- _Task objective_: Copy these lines word for word, starting at the line containing "Where should I click to: Click the word" and ending after the line containing "pyautogui.click(x=504, y=352)".

- _Data for this task_:
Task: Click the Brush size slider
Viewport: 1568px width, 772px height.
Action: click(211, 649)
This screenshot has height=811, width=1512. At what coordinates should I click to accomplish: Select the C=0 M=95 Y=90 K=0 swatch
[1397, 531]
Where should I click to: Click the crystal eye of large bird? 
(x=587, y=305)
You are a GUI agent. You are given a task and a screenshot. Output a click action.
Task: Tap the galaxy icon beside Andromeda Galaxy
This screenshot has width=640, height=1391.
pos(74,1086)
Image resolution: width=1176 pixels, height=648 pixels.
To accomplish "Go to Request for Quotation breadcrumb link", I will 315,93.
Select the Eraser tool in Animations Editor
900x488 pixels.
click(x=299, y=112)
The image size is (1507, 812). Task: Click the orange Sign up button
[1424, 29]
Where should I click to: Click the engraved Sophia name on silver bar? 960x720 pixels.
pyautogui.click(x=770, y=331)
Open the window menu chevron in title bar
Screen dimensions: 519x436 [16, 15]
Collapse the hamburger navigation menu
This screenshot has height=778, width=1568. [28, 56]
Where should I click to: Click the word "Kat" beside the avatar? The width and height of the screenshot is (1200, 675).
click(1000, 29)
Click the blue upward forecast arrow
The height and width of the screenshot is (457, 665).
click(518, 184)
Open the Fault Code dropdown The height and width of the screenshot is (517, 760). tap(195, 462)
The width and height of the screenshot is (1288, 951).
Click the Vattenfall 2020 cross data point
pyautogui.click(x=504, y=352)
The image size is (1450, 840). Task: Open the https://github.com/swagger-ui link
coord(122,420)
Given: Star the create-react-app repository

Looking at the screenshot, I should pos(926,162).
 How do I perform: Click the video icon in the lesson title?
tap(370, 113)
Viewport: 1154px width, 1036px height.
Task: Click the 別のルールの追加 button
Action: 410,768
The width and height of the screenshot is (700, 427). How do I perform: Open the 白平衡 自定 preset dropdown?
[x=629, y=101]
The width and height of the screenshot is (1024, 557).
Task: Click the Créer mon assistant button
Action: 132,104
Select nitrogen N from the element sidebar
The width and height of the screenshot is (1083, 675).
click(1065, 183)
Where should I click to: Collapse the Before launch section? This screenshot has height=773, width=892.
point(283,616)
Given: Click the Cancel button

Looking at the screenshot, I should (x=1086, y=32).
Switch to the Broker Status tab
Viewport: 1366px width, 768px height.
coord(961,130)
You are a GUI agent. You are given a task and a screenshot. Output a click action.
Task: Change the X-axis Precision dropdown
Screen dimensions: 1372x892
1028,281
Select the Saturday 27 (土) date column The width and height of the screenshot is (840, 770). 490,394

- _Task solution_:
Where should I click to: Click the word "Kat" beside the avatar? The width and height of the screenshot is (1200, 675).
click(1000, 29)
Click the blue upward forecast arrow
The height and width of the screenshot is (457, 665).
click(518, 184)
Open the Fault Code dropdown The height and width of the screenshot is (517, 760). tap(195, 462)
The width and height of the screenshot is (1288, 951).
Click the Vattenfall 2020 cross data point
pyautogui.click(x=504, y=352)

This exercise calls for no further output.